**Exercise goal:** The line with "Task: Click the red asterisk beside 氏名" and each line following it, up to the final line of the data, should be set down exactly; pictures stay out.

Recorded data
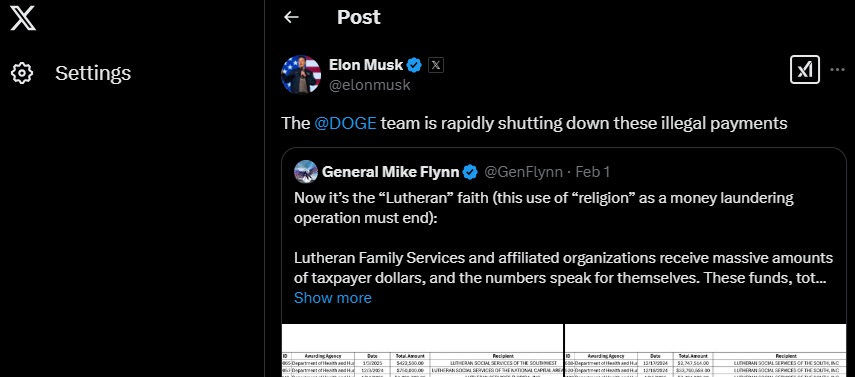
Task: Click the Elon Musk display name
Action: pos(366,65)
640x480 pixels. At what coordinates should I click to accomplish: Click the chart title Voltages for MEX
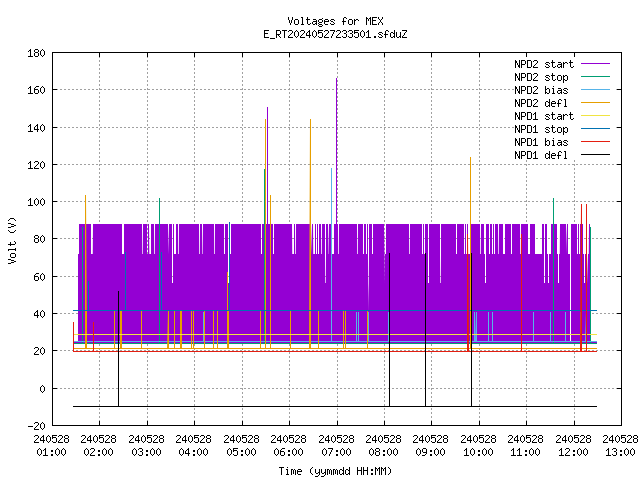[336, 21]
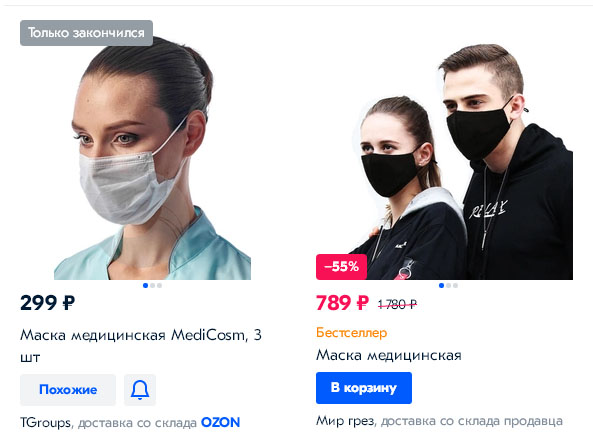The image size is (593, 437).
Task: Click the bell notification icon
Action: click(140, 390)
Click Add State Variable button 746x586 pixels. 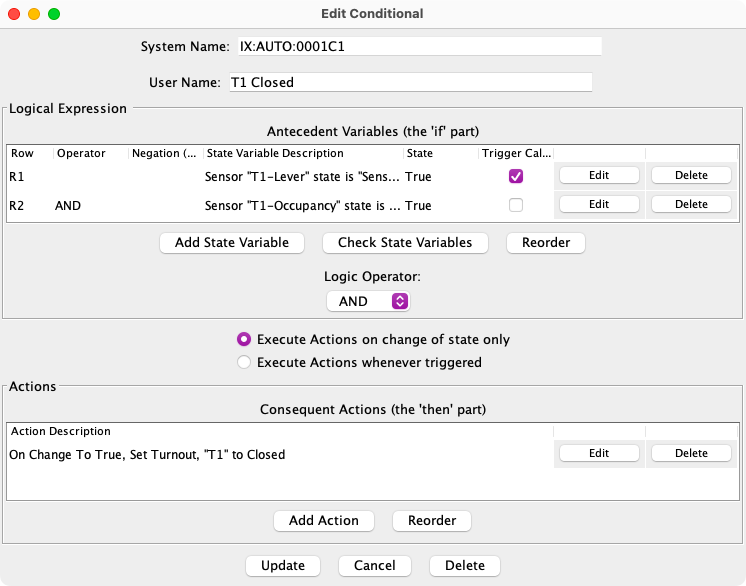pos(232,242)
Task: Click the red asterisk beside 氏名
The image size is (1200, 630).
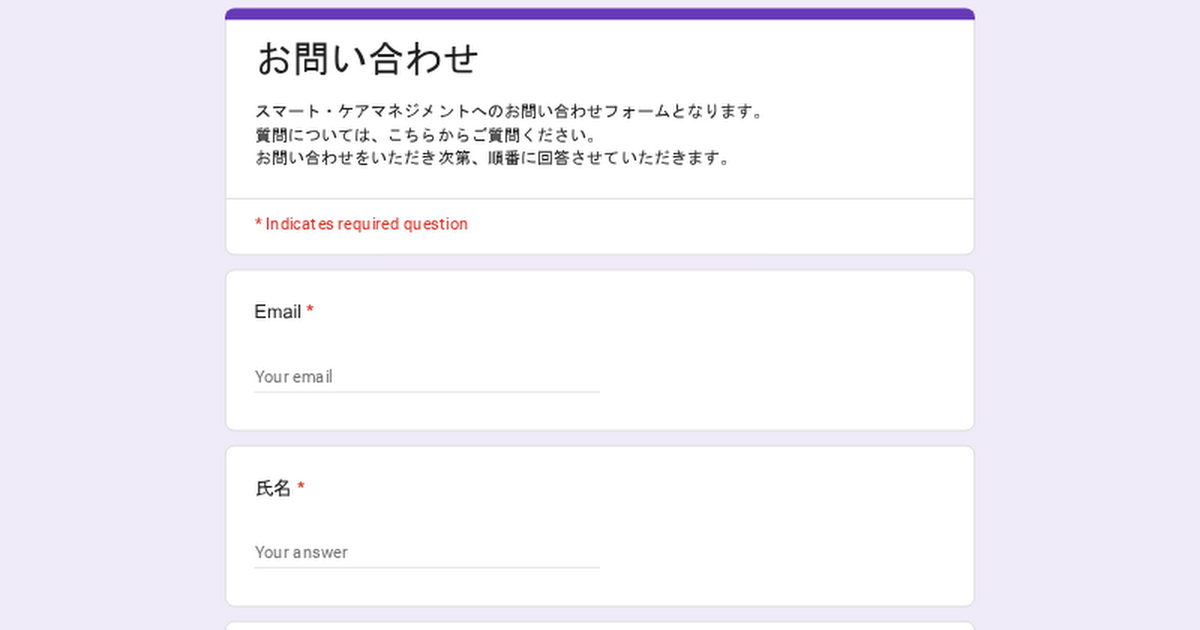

**Written response:**
Task: Click the red asterisk beside 氏名
The image size is (1200, 630).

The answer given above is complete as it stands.